**Excerpt:**
=======

NephCure will periodically feature a person who plays a role in the overall success of the Foundation and the advancement of kidney disease research. From patients to family members to doctors to staff, our intention is to allow everyone to learn more about the people involved in finding a cure for kidney disease the FSGS and Nephrotic Syndrome (NS).
Dr. Sean Barbour
University of British Columbia
More background: medicine.med.ubc.ca/profiles/sean-barbour/
Q: Tell us about the research/project you’re working on at the moment?
Q: What would you tell someone who was newly diagnosed with FSGS/Nephrotic Syndrome about the area of research that would help to inspire hope for their condition?
This is an exciting time for research in nephrotic syndrome. In the last 10 years, there have been major advancements in the understanding of what causes certain types of nephrotic syndrome, what contributes or determines poor outcomes, and new treatments for this group of diseases. So I would tell someone newly diagnosed with nephrotic syndrome that although they may feel they have a disease that is not well known, research in this area is growing rapidly, more so than in other types of kidney problems, and this will lead to new treatments to help cure them of their disease.

=======

**Data for analysis:**
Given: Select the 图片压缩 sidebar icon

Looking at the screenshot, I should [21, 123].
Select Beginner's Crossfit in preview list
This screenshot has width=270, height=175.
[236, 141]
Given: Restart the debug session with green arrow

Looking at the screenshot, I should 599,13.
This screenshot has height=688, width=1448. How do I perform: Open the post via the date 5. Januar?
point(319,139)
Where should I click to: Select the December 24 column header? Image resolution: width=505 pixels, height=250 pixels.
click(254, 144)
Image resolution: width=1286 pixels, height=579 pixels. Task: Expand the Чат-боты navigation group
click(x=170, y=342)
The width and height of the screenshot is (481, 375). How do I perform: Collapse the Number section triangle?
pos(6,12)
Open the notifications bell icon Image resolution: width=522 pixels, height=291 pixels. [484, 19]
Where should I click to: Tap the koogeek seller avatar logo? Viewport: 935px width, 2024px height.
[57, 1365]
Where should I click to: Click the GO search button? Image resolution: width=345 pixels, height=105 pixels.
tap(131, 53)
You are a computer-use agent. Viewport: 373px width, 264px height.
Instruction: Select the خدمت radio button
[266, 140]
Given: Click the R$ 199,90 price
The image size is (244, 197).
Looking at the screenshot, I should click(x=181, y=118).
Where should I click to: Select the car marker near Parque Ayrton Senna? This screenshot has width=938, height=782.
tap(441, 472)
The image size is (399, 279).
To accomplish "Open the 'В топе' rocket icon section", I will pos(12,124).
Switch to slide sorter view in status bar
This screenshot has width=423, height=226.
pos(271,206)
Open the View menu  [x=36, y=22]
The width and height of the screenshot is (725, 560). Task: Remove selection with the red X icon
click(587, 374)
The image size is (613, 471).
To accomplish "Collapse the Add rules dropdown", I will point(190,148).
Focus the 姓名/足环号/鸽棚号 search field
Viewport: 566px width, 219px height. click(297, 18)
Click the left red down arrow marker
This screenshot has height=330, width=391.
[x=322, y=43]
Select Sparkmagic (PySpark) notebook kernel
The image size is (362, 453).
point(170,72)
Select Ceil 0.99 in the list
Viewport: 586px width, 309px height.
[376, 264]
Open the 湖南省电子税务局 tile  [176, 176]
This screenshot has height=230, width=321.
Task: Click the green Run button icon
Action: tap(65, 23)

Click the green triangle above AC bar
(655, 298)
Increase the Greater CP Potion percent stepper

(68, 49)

=======

**Activity:**
Reproduce the NephCure profile starting at "NephCure will periodically" and ending at "for their condition?", replacing "kidney disease" with "renal disease".

**Solution:**
NephCure will periodically feature a person who plays a role in the overall success of the Foundation and the advancement of renal disease research. From patients to family members to doctors to staff, our intention is to allow everyone to learn more about the people involved in finding a cure for renal disease the FSGS and Nephrotic Syndrome (NS).
Dr. Sean Barbour
University of British Columbia
More background: medicine.med.ubc.ca/profiles/sean-barbour/
Q: Tell us about the research/project you’re working on at the moment?
Q: What would you tell someone who was newly diagnosed with FSGS/Nephrotic Syndrome about the area of research that would help to inspire hope for their condition?